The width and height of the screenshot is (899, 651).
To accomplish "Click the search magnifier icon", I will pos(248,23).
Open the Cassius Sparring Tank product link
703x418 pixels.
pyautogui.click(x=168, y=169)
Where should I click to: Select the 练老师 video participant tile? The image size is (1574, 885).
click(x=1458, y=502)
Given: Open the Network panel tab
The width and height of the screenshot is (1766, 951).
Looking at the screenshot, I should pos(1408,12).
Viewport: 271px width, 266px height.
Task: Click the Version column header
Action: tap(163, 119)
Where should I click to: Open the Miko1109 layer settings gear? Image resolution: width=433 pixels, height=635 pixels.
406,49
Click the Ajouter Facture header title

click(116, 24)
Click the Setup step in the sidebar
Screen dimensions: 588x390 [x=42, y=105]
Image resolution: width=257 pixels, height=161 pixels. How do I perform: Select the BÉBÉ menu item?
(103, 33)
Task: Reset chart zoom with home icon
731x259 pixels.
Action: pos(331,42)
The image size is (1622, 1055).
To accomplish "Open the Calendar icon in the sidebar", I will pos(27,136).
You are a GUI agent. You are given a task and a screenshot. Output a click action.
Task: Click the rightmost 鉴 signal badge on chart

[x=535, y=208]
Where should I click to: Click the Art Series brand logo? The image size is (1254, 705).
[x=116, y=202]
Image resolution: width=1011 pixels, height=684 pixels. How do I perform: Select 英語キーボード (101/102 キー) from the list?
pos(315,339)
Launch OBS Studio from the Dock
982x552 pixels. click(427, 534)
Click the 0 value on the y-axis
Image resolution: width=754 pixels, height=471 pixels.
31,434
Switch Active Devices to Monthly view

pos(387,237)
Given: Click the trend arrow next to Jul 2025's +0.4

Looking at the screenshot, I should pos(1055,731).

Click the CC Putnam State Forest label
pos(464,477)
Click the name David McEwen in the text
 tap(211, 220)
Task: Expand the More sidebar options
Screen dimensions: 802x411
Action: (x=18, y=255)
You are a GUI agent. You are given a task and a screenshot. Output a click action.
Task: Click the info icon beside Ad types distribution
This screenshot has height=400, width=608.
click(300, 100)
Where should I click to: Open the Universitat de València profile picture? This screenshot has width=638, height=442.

■ ■ ■

> PROBLEM DETAILS
Can you rewrite these rows with "Where should I click to" changed to "Which spot should I click to" everywhere it appears, keeping everything else the same?

> COMPLETE ANSWER
The width and height of the screenshot is (899, 651).
To accomplish "Click the search magnifier icon", I will pos(248,23).
Open the Cassius Sparring Tank product link
703x418 pixels.
pyautogui.click(x=168, y=169)
Which spot should I click to: Select the 练老师 video participant tile? The image size is (1574, 885).
click(x=1458, y=502)
Given: Open the Network panel tab
The width and height of the screenshot is (1766, 951).
Looking at the screenshot, I should pos(1408,12).
Viewport: 271px width, 266px height.
Task: Click the Version column header
Action: tap(163, 119)
Which spot should I click to: Open the Miko1109 layer settings gear? Image resolution: width=433 pixels, height=635 pixels.
406,49
Click the Ajouter Facture header title

click(116, 24)
Click the Setup step in the sidebar
Screen dimensions: 588x390 [x=42, y=105]
Image resolution: width=257 pixels, height=161 pixels. How do I perform: Select the BÉBÉ menu item?
(103, 33)
Task: Reset chart zoom with home icon
731x259 pixels.
Action: pos(331,42)
The image size is (1622, 1055).
To accomplish "Open the Calendar icon in the sidebar", I will pos(27,136).
You are a GUI agent. You are given a task and a screenshot. Output a click action.
Task: Click the rightmost 鉴 signal badge on chart

[x=535, y=208]
Which spot should I click to: Click the Art Series brand logo? The image size is (1254, 705).
[x=116, y=202]
Image resolution: width=1011 pixels, height=684 pixels. How do I perform: Select 英語キーボード (101/102 キー) from the list?
pos(315,339)
Launch OBS Studio from the Dock
982x552 pixels. click(427, 534)
Click the 0 value on the y-axis
Image resolution: width=754 pixels, height=471 pixels.
31,434
Switch Active Devices to Monthly view

pos(387,237)
Given: Click the trend arrow next to Jul 2025's +0.4

Looking at the screenshot, I should pos(1055,731).

Click the CC Putnam State Forest label
pos(464,477)
Click the name David McEwen in the text
 tap(211, 220)
Task: Expand the More sidebar options
Screen dimensions: 802x411
Action: (x=18, y=255)
You are a GUI agent. You are given a task and a screenshot. Output a click action.
Task: Click the info icon beside Ad types distribution
This screenshot has height=400, width=608.
click(300, 100)
Which spot should I click to: Open the Universitat de València profile picture? This screenshot has width=638, height=442.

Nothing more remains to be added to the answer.